Main Article Content
Starting in the 1980’s, an increasing number of international actors have advocated for a change in wildlife and resource conservation strategies, arguing for practices allowing for greater local management in a model known as “community-based conservation.” Focusing on Tanzania, a country known for its expansive wildlife and game reserves, this investigation examines the adoption and implementation of legislation allowing for locally-administered Wildlife Management Areas (WMA’s). This paper first documents the processes motivating the introduction of WMA legislation in Tanzania, then details the legislation’s contents themselves and attempts to evaluate the social and political results as best it can, using a combination of sources including previously conducted research, promotional materials, and NGO publications.

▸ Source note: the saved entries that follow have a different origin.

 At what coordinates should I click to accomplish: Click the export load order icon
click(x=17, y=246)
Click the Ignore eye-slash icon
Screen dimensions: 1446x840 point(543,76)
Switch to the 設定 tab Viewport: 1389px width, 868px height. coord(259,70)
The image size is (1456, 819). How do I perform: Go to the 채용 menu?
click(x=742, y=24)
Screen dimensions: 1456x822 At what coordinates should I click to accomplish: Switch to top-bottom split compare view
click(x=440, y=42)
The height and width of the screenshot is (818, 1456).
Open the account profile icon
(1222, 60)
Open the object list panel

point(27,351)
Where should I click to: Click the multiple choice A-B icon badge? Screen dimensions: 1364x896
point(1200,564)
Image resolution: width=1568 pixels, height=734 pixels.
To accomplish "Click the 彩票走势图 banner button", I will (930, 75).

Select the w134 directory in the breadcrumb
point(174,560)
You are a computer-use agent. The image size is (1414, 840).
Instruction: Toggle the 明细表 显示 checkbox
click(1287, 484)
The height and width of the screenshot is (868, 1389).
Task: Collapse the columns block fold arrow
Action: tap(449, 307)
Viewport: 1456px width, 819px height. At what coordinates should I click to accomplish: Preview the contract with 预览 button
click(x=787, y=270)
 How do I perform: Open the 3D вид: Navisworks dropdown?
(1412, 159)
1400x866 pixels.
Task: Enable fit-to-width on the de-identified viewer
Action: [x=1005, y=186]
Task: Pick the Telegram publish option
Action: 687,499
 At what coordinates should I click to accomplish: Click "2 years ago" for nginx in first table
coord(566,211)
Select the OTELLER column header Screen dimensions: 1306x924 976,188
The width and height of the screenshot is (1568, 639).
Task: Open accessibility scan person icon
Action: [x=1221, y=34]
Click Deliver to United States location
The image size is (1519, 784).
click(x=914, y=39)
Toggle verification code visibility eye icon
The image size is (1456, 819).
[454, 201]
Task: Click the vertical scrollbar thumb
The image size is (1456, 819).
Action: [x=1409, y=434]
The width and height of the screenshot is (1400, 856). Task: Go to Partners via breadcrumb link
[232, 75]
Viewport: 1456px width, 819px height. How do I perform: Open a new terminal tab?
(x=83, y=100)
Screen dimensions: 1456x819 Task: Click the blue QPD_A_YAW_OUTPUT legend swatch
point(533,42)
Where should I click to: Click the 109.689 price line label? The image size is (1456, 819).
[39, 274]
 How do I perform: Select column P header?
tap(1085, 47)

Major aspects of legislation include the following: villages themselves choose to enter into WMA agreements with investors; investors collect the revenue and deliver it to the federal government, which in turn distributes it to villages and wildlife conservation programs; and village residents themselves determine how to allocate the revenue they receive. Results have been mixed; while many villages have benefitted from income received from participation in wildlife management, there have also been instances of coercion into participating, disputes between villages regarding WMA practices, and there has been a general lack of transparency in income collection and distribution. Furthermore, it is unclear to what extent recent legislation has actually given a greater degree of control to local government.